# Say you dont like infrasonics and you hp your sub.



## corradizo (Jan 19, 2014)

Say you didn't like bass below 20hz and you have subs that go down to 10hz. If you high pass them at 20 or 25hz does that mean when a passage has bass below 25hz the subs will be able to play the bass at 25hz and above louder? Clearer? ...because they aren't spending energy below the high pass frequency?

Pete


----------



## gazoink (Apr 17, 2013)

corradizo said:


> Say you didn't like bass below 20hz and you have subs that go down to 10hz. If you high pass them at 20 or 25hz does that mean when a passage has bass below 25hz the subs will be able to play the bass at 25hz and above louder? Clearer? ...because they aren't spending energy below the high pass frequency? Pete


It depends on the energy distribution vs frequency of the audio. If there was a lot of energy at 10Hz, and you're playing the system very loud, the HPF may prevent the driver from being forced beyond XMax. But typical audio doesn't have high energy at 10Hz.


----------



## Wayne A. Pflughaupt (Apr 13, 2006)

corradizo said:


> Say you didn't like bass below 20hz and you have subs that go down to 10hz.

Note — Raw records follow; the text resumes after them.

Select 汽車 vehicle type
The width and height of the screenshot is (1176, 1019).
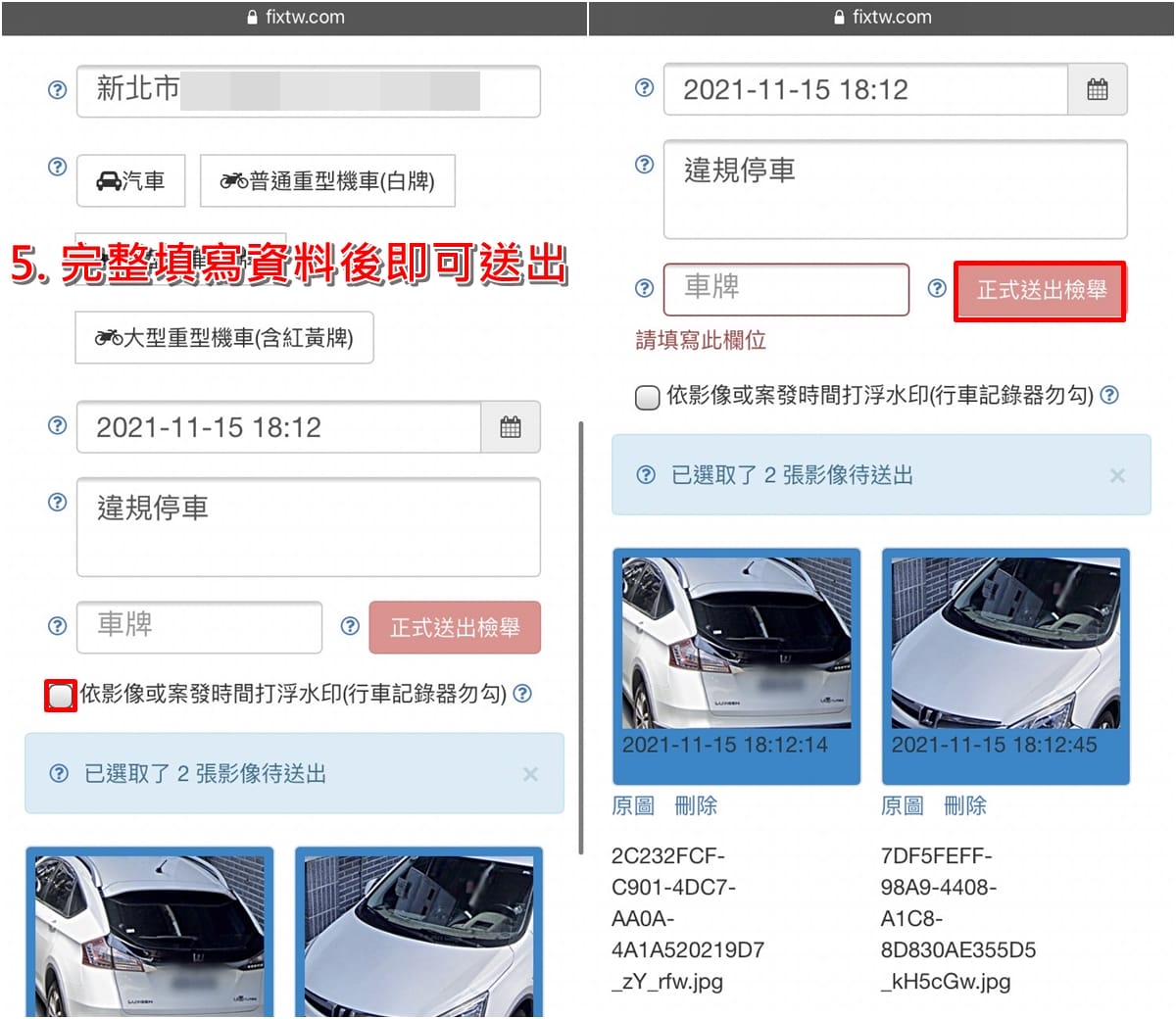click(x=131, y=180)
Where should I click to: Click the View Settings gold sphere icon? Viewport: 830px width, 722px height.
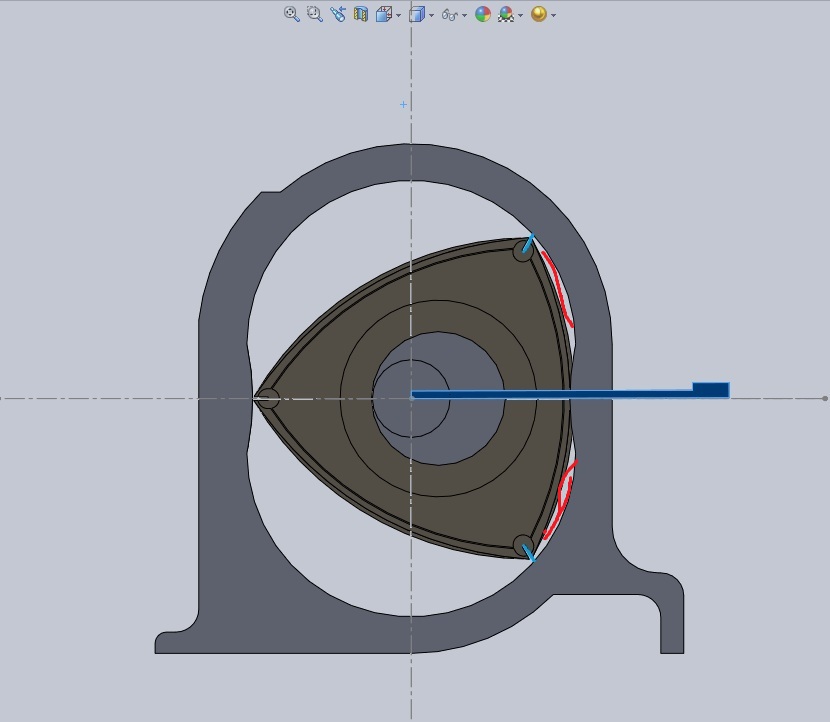coord(539,14)
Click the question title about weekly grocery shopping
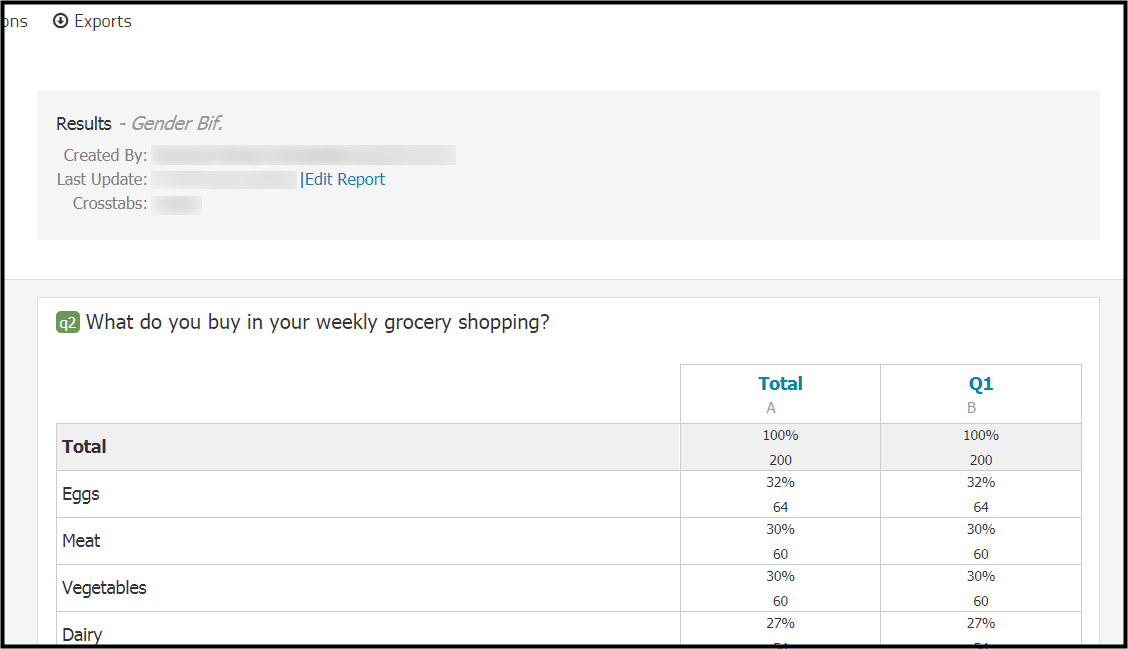 click(317, 322)
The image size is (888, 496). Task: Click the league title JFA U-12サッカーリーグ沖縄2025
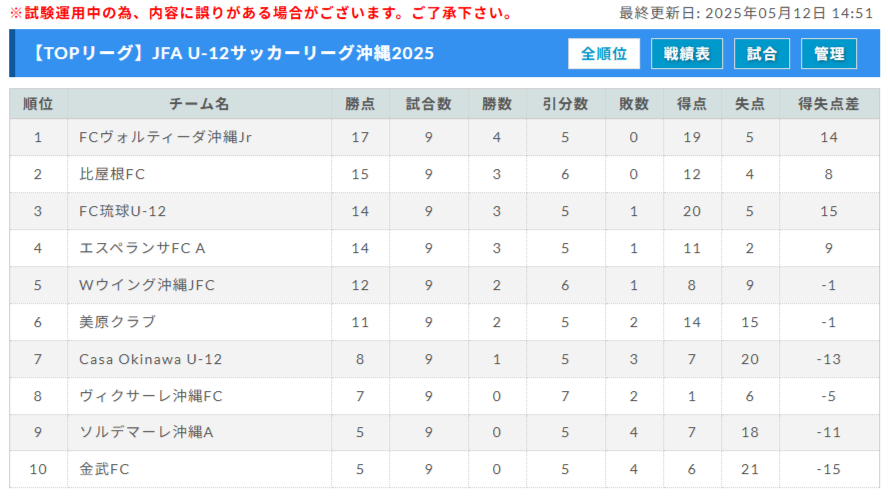231,53
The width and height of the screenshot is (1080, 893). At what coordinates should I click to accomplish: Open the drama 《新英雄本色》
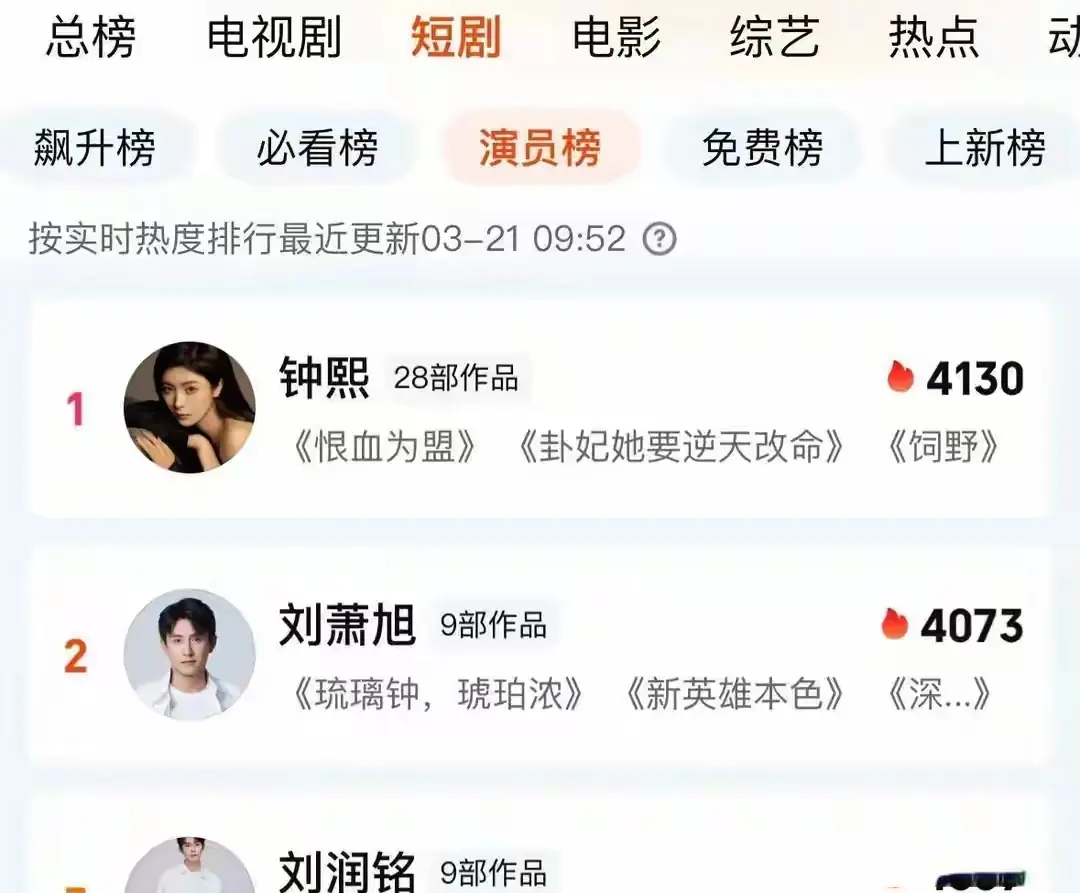[x=735, y=693]
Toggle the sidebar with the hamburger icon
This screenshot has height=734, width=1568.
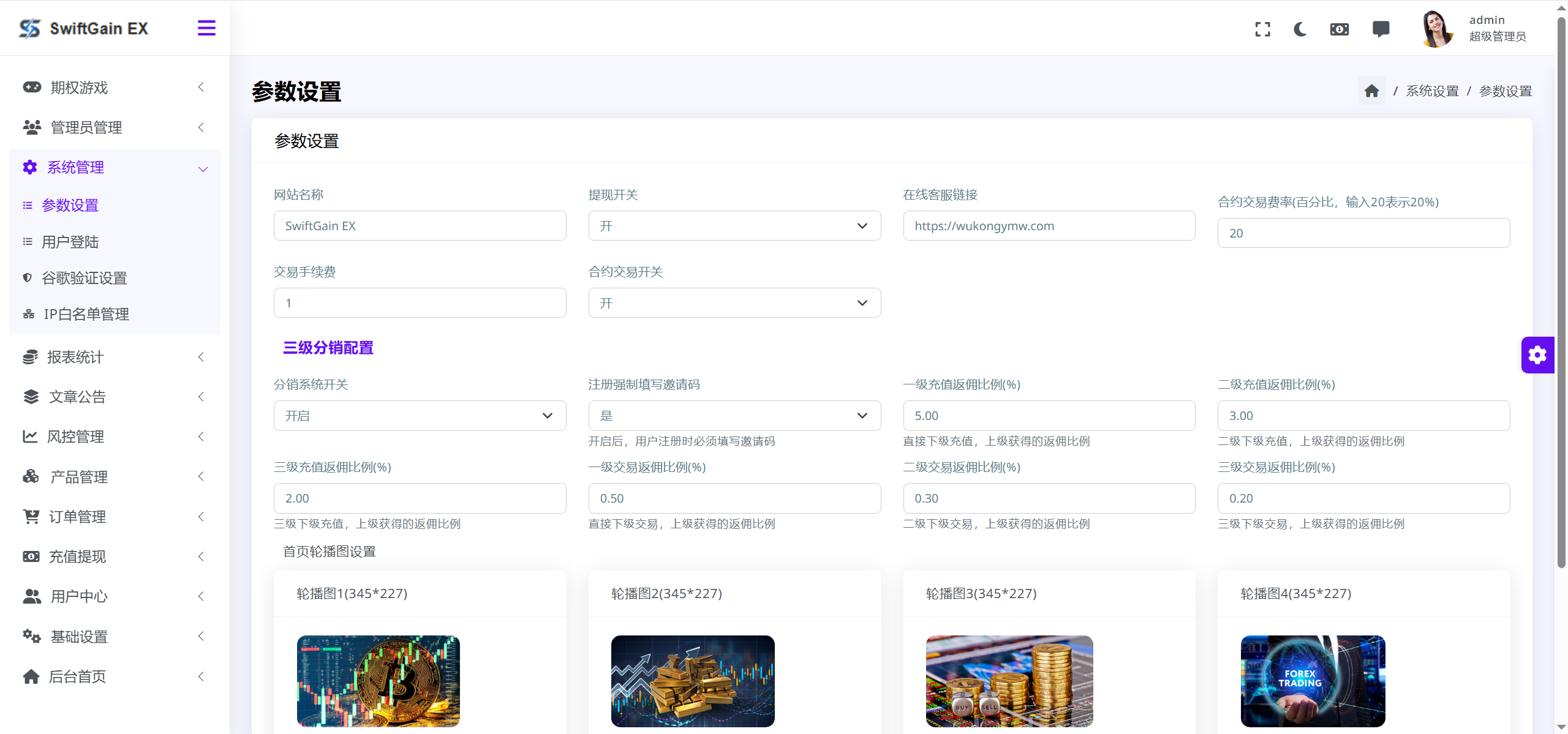tap(206, 28)
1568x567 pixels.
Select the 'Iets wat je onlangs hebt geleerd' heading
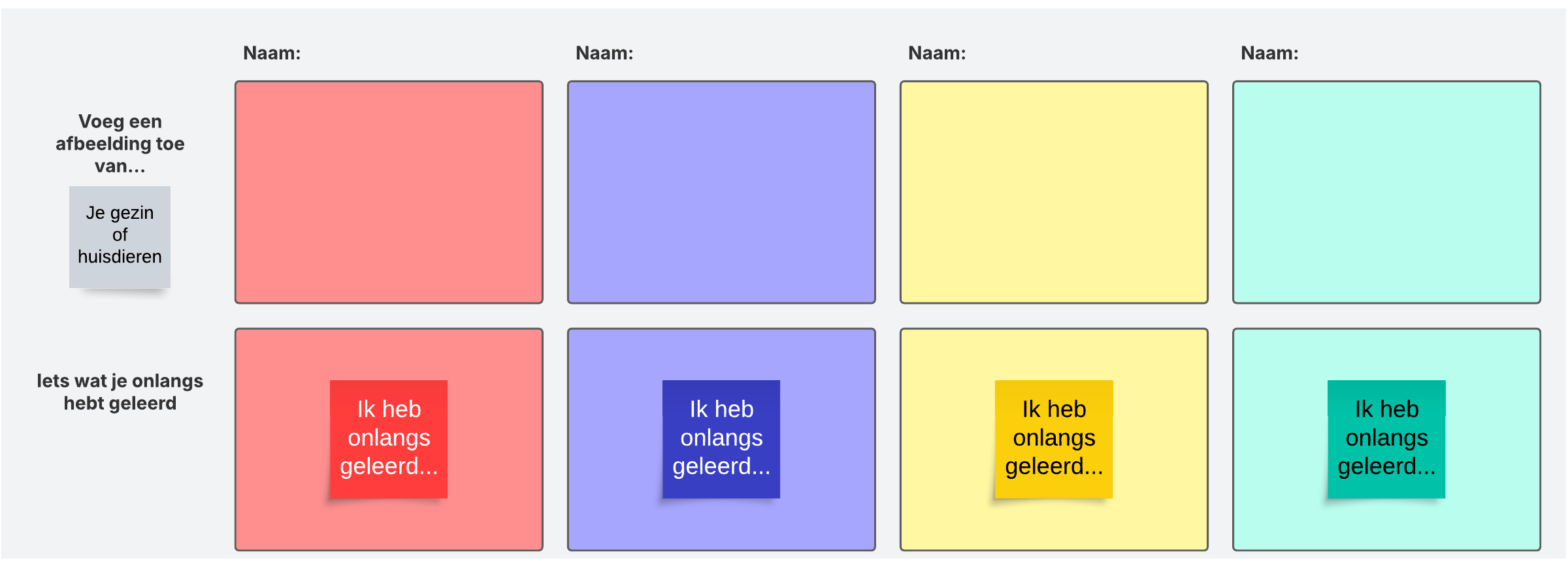pos(120,392)
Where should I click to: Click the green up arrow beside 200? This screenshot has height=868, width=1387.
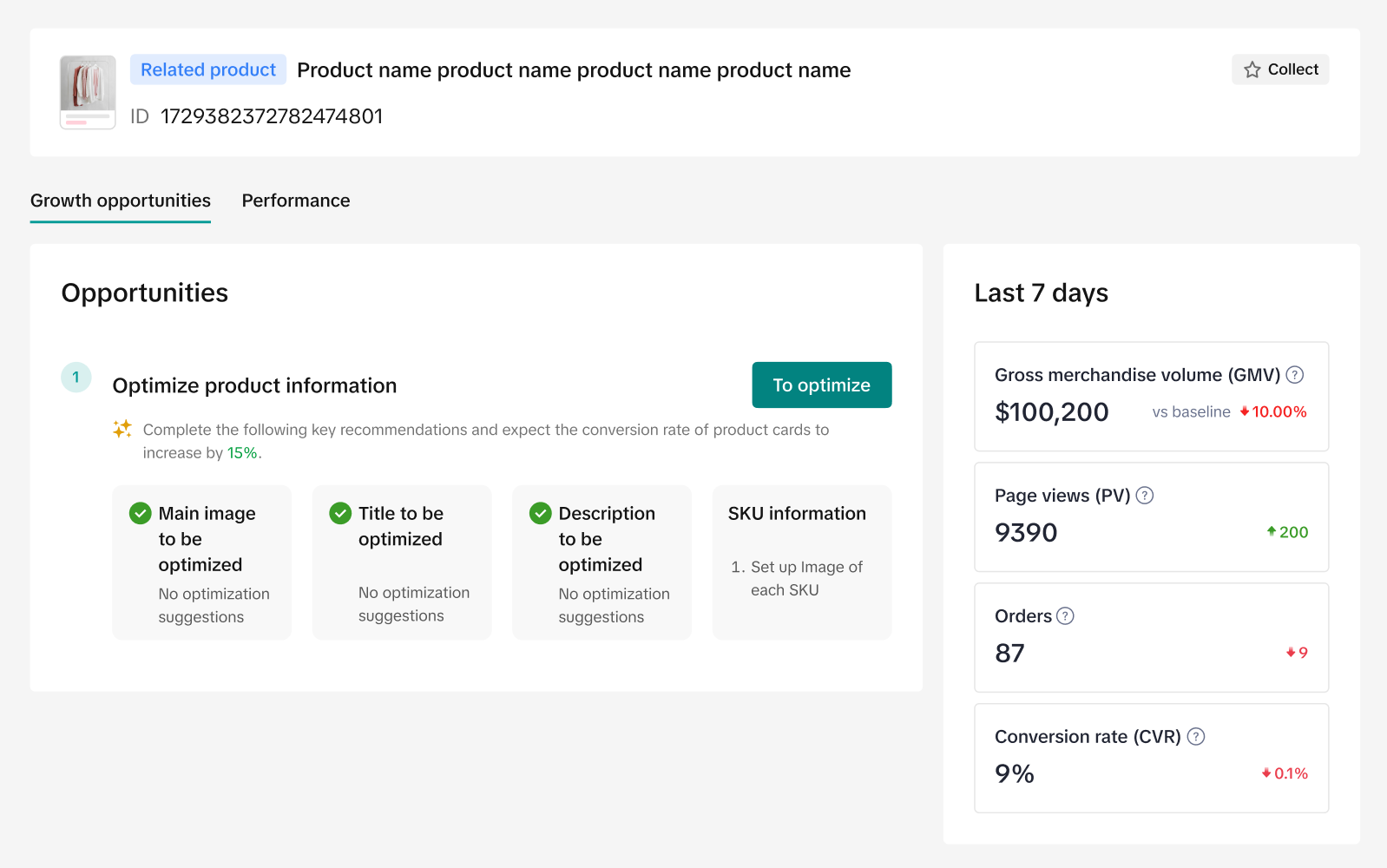[1271, 531]
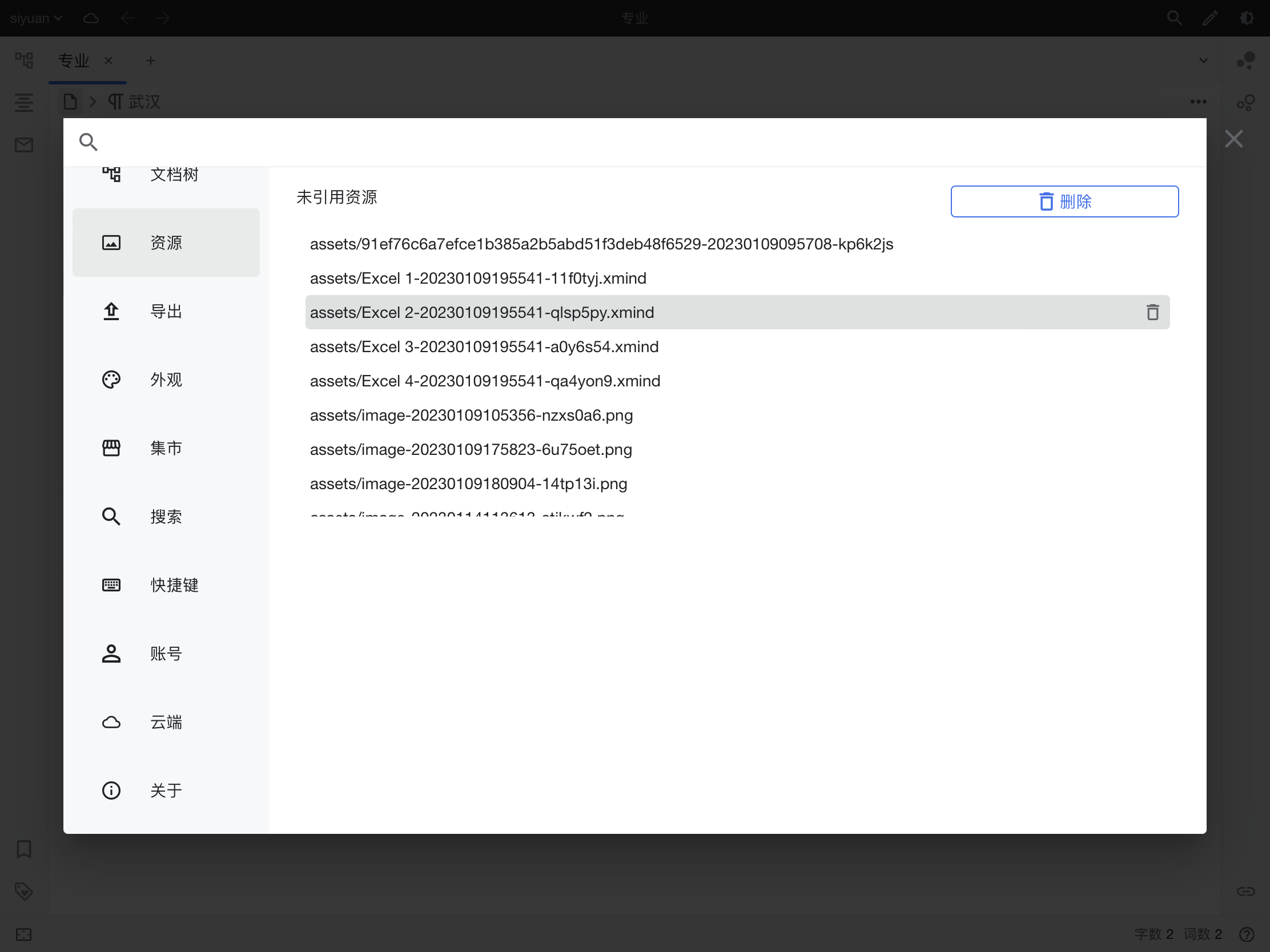The height and width of the screenshot is (952, 1270).
Task: Open the 集市 marketplace section
Action: [166, 447]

Not sure why this is in the Equalizers forum and not the Sub Amps and HPF forum, but if you actually don’t _like_ bass that low, then there’s no good reason not to filter it out simply based on that.



> If you high pass them at 20 or 25hz does that mean when a passage has bass below 25hz the subs will be able to play the bass at 25hz and above louder? Clearer? ...because they aren't spending energy below the high pass frequency?


If you’re asking if the amplifier, once the infrasonics are filtered out, will have more headroom available to deal with what’s left and be able to play louder - yes that’s generally the case. The driver won’t have to work as hard as well. How “clear” everything above 25 Hz will be is another issue, however; that’s related to how well you have the sub equalized to eliminate peaks from room modes, etc.

Regards,
Wayne


----------



## corradizo (Jan 19, 2014)

Thanks guys. To be clear, I LOVE the infrasonics. My wife does not. She actually felt sick when we watched Gravity at home. I could feel the bass and it was pretty cool... So its made me consider popping on a HP filter when we watch stuff together so she can enjoy the movie. So then that got me thinking about headroom and SPL etc. I appreciate your help with this!

Best,

Pete


----------



## hoovie87 (Aug 7, 2010)

corradizo said:


> Thanks guys. To be clear, I LOVE the infrasonics. My wife does not. She actually felt sick when we watched Gravity at home. I could feel the bass and it was pretty cool... So its made me consider popping on a HP filter when we watch stuff together so she can enjoy the movie. So then that got me thinking about headroom and SPL etc. I appreciate your help with this!
> 
> Best,
> 
> Pete


Depending on the cabinet tuning the high pass could allow the driver to handle more power. How much more depends on the driver, cabinet tuning, and high pass freq. If it is a ported or passive radiator cabinet, under the tuned frequency the driver will start to move a lot more. Plus there wouldn't be significant output down under the tuned frequency anyway and you wouldn't notice the high pass much if at all if placed under that tuned freq.


----------